3.4. What is your primary disability?

3.5. What is your primary way of communicating?

3.6. What are some of the other kinds of ways you communicate?

3.7. When do you use these ways of communication?

  We are at the end of the first section. Well done. Would you like to have a break, or would you prefer to continue?

4. Social Interaction

These next questions are around the kind of social interactions you have experienced.

4.1. Tell me about your social life

  4.1.1. What are some of the social events and activities you attend?

  4.1.2. How often do you go out to them?

  4.1.3. Who do you go with?

  4.1.4. Who do you communicate with most in these events?

4.2. What makes it easy for you communicating when you go out?

4.3. What makes communicating difficult for you at social events?

4.4. What makes it difficult for you to meet new people in social events?

4.5. What makes it easier for you to meet new people in social events?

We are at the end of the second section. Well done. Would you like to have a break, or would you prefer to continue?

5. Relationships and Friendships

The questions in this section explore friendships and intimate relationships. Remember, you do not have to answer any question that you don’t want to.

5.1. In your teen years, what kind of close intimate relationships did you have?

5.2. Similarly to the last question, what kind of intimate relationships have you had?

5.3. Can you separate the two? First teen years and then adult life.

5.4. What kind of people do you prefer in intimate relationships?

5.5. Are you satisfied with the intimate relationships you have had?

5.6. Could you explain why you said that?

5.7. How easy is it for you to express your sexuality?

5.8. What does a satisfying sex life mean to you?

6. Experiential Questions

In this section I would like us to explore some experiences you have had in relation to romantic or sexual relationships. Here are some questions that will help guide us in this. The experiences you choose to discuss could be when you first saw your potential partner, a particular date, when a friendship developed into something more, a sexual encounter.

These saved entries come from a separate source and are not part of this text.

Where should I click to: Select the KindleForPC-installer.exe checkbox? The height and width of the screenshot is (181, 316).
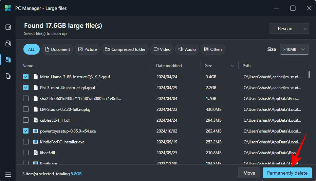26,142
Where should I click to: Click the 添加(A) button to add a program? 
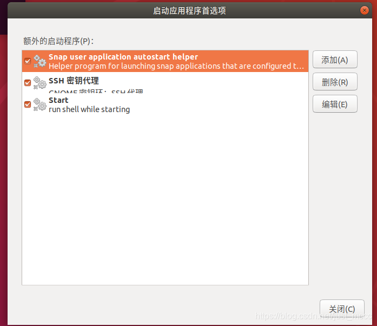[x=335, y=60]
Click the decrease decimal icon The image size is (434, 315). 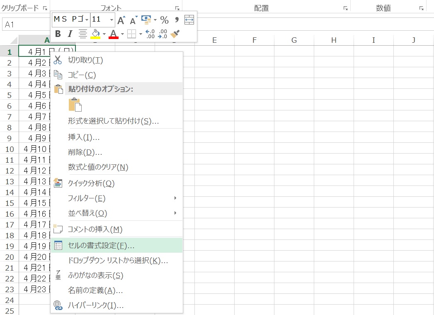162,34
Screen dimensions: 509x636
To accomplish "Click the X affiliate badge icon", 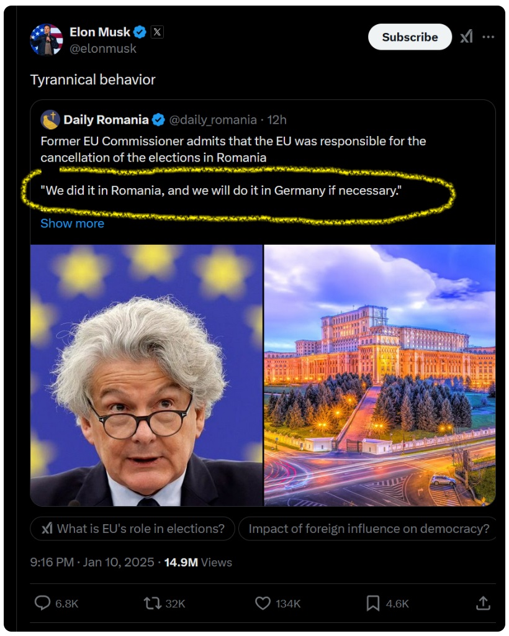I will point(157,32).
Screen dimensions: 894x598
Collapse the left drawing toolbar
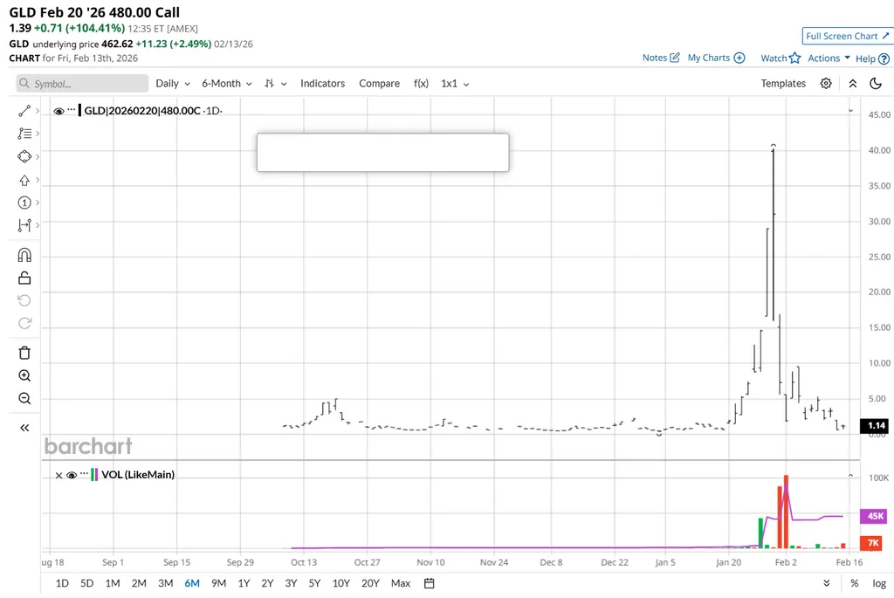coord(24,428)
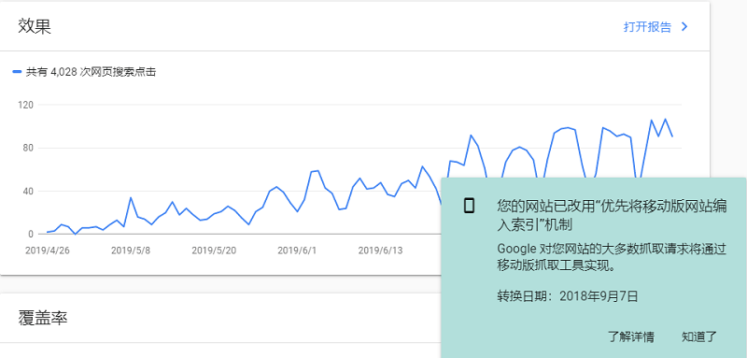Click the 2019/5/8 date label on axis

coord(131,251)
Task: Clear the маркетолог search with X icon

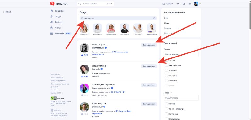Action: [154, 18]
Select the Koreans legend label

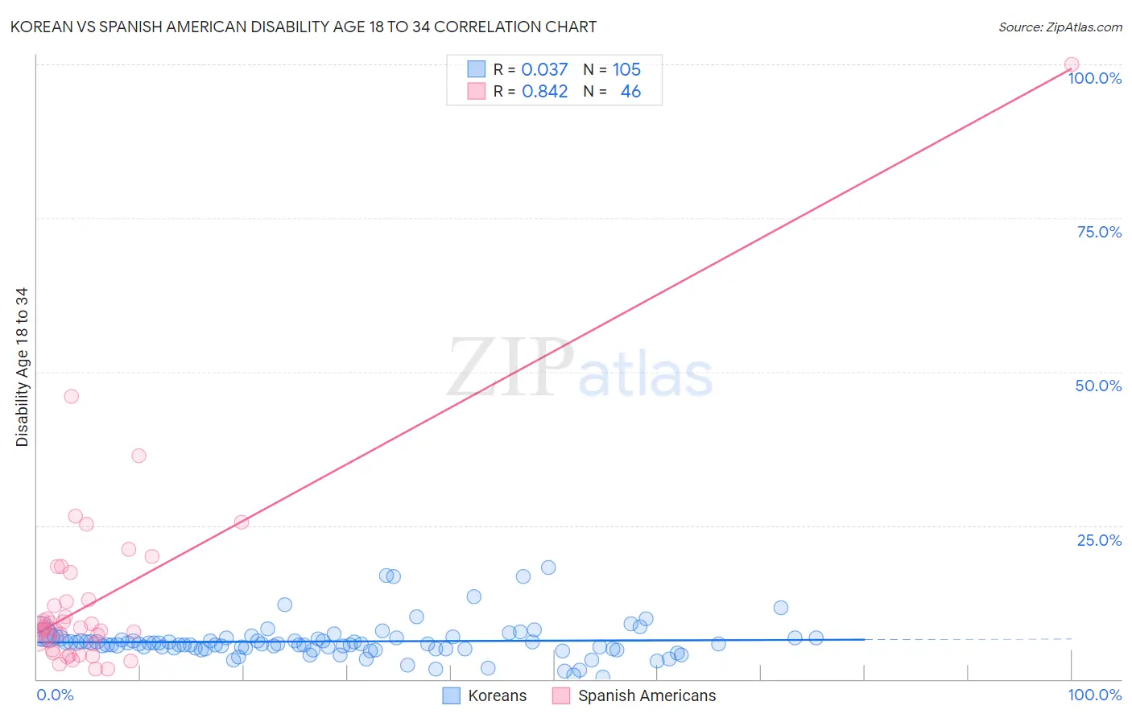point(498,695)
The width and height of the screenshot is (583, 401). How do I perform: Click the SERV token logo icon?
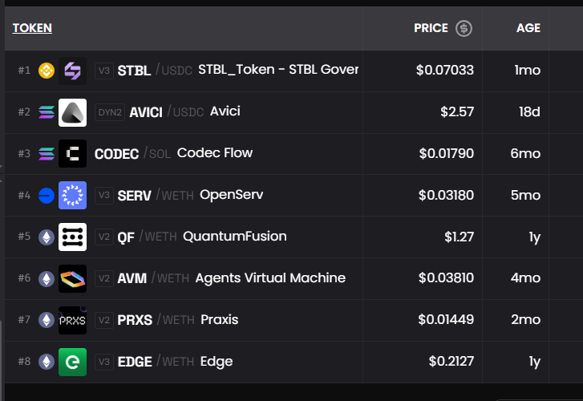point(72,195)

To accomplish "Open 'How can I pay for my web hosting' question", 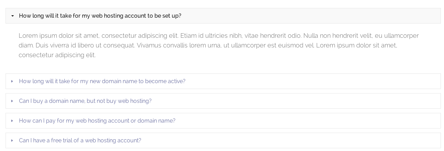I will (x=97, y=121).
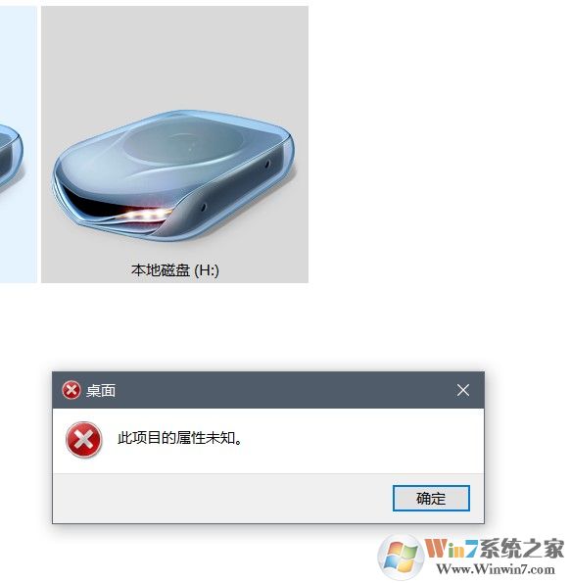
Task: Select the 本地磁盘 (H:) drive icon
Action: 174,175
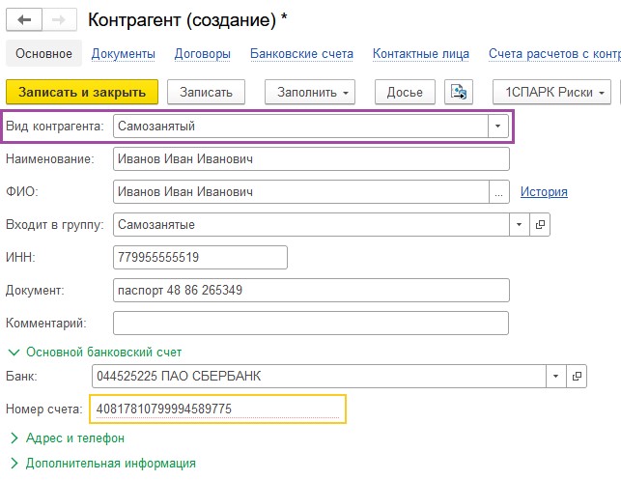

6.1. Activity and Participation

6.1.1. What is the experience you are going to describe?

6.1.2. What were you doing?

6.2. Body Functions and Structures

  6.2.1. What effect did your physical disability have on your experience?

  6.2.2. What effect did your communication have on your experience?

6.3. Personal Factors

  6.3.1. How did your personal attributes, the things that make you who you are, affect your experience?

6.4. Environmental Factors

  6.4.1. How did the way you communicate help or hinder you?

  6.4.2. How did people around you help or hinder you?

  6.4.3. How did things around you help or hinder you?

6.5. Would you like to share another experience?

7. Closing

7.1. Great stuff. We are at the end of the interview. However, I would like to give you a chance to add anything further.

7.2. Have you any advice you would like to pass on about romantic or sexual relationships for people similar to us?

7.3. Do you have any questions you would like to ask or comments that you would like to make?

7.4. If you can think of anyone else who might be interested in participating in this research, can you please encourage them to contact me or visit the research website?

7.5. Once again, thank you for your time. Within the next week my academic assistant and I will be using the video to prepare a transcript. The transcript and the video will be securely stored and backed up. The only people who will have access to this information will be my academic assistants and my three supervisors, and this will be only through me. Do you have any questions regarding this?

7.6. The transcript of the interview will be sent to you to review, and I would ask you to read through it and let me know of any corrections within 10 days by email. If I do not hear from you within 10 days, I will take it that you do not have corrections to the transcript.

7.7. If there are any issues arising from the transcript that you would like to discuss or if there is any additional information that you would like to contribute, I am happy to arrange a follow up interview.

7.8. We have reached the end of the interview. I hope that you have enjoyed the process and not found it too stressful. I just want to thank you for all your time and for participating in it.